It isn't even worth comparing the two. They are not the same type of job. In fact, some of the things you cite as examples are things you may or may not ever involve yourself with. If you are an operator, you will not calculate ECP's.
At least, not in any way which resembles what you did in the Navy. A Reactor Engineer will use a special computer hookup to help him collect data during physics testing that he will use to calculate rod placement and Boron concentrations (in a PWR, where you actually dilute the reactor coolant to criticality with the rods in a predetermined position).
You will move fuel bundles once every 12 to 24 months. Sometimes the machine will be computerized and sometimes you will do it manually. Sometimes a vendor will operate it for you.
You will regenerate resin beds (ones that are bigger in volume than your whole engineroom), recycle the liquid that you discharge from the RCS, borate, deborate, discharge waste gas, .......
It is a totally different animal. And that is without considering the Boiling Water Reactors like the ones that BZ operates. (much better from a reactor control standpoint, but a pain in the butt for radiation exposure)
Some of the things will look the same. Every control panel in the world is the same shade of puke gray-blue-green as your RPCP, but that is where the similarity ends. The objective out here is to make the ratio of calendar days to EFPD equal to 1. Yeah, that's EFPD with a D. There is no fast recovery startup, no crashback drills, no 2F/2F, no spill drills, no EAB's, no reverse engine, no throttle wheels, no battleshort. Everybody who works on site is a nuke (to one degree or another). There is no Flank bell, but if there were it would be the only position on the dial other than Stop. Training and eating do not compete for the same space. You don't train on the actual control board - especially never a "casualty". That's right - you NEVER trip a nuclear reactor for practice out here on land. That is what simulators are for.
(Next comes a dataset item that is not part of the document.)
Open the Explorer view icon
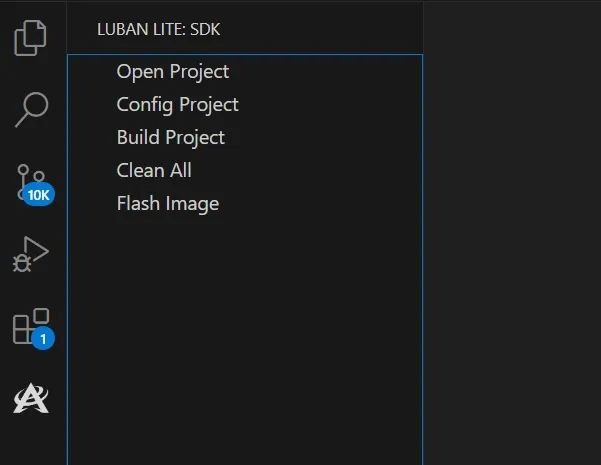Screen dimensions: 601x465 pyautogui.click(x=30, y=38)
Actually, a huge portion of your training will be computerized. There are some "magic box" looking instruments in chemistry that do analyses and spit out results. (ion chromatograph, gas chromatograph, atomic absorption spectrophotometer, automatic titrators, gamma spectrometers, liquid scintillation counters, ... etc.) There are even machines that will automatically count a stack of smears (swipes) and print out the results. Radiation surveys are computerized in a lot of plants and handwritten in others - sometimes without even a map. You normally step into a booth to exit an RCA instead of using a frisker. You can survey your own notebook and flashlight out by sticking them in a thing that looks like a small refrigerator.
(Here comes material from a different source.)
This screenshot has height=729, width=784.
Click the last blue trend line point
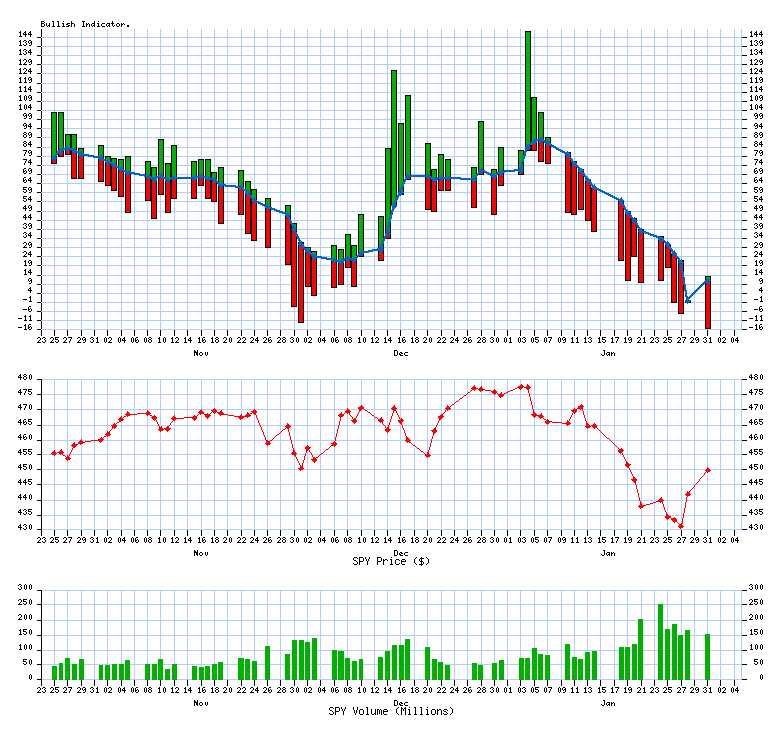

There are no EO's or MO's. There are non-licensed operators (the ones who work outside the control room), Reactor Operators and Senior Reactor Operators (who work inside the control room). A larger proportion of NLO's, RO's, and SRO's were Machinist Mates in the Navy than the other two rates. I'm not sure why, but I think is is because MM's go to ops, while ET's go to instrumentation or reactor engineering or to something non nuke and EM's tend to stay electricians. Naturally, it isn't right to generalize about these things.
You do not have to learn to do anyone else's job but your own unless you are their supervisor - in which case it is prohibited to know anything at all about their actual job.
Although you will be expected to maintain a professional appearance, and possibly a dress code (as discussed above) there will never be a time when having a serious discussion about work when a senior person will ask you if you shaved that morning just because you were right and he was wrong about which way to do the job.
There has never been a realistic motion picture made about nuclear power. There is a VERY good reason for this. Nuclear power is the most boring thing you can imagine. It is safe, unglamorous, as uneventful as we can make it, reliable, clean, quiet, and duller than your uncle Charlie's stories about his vacation to Mount Rushmore. Real-life nuclear power could not hold the attention of an audience for more than eight minutes. Now, if you wanted to capture the antics of the employees that have nothing to do with the reactor, that might make a good flick. We're talking about the same stuff that probably goes on in thousands of other workplaces though -- sex in elevators, affairs, divorces, financial hijinks, personality conflicts, ... the usual workplace stuff. Come to think of it, that isn't very interesting either.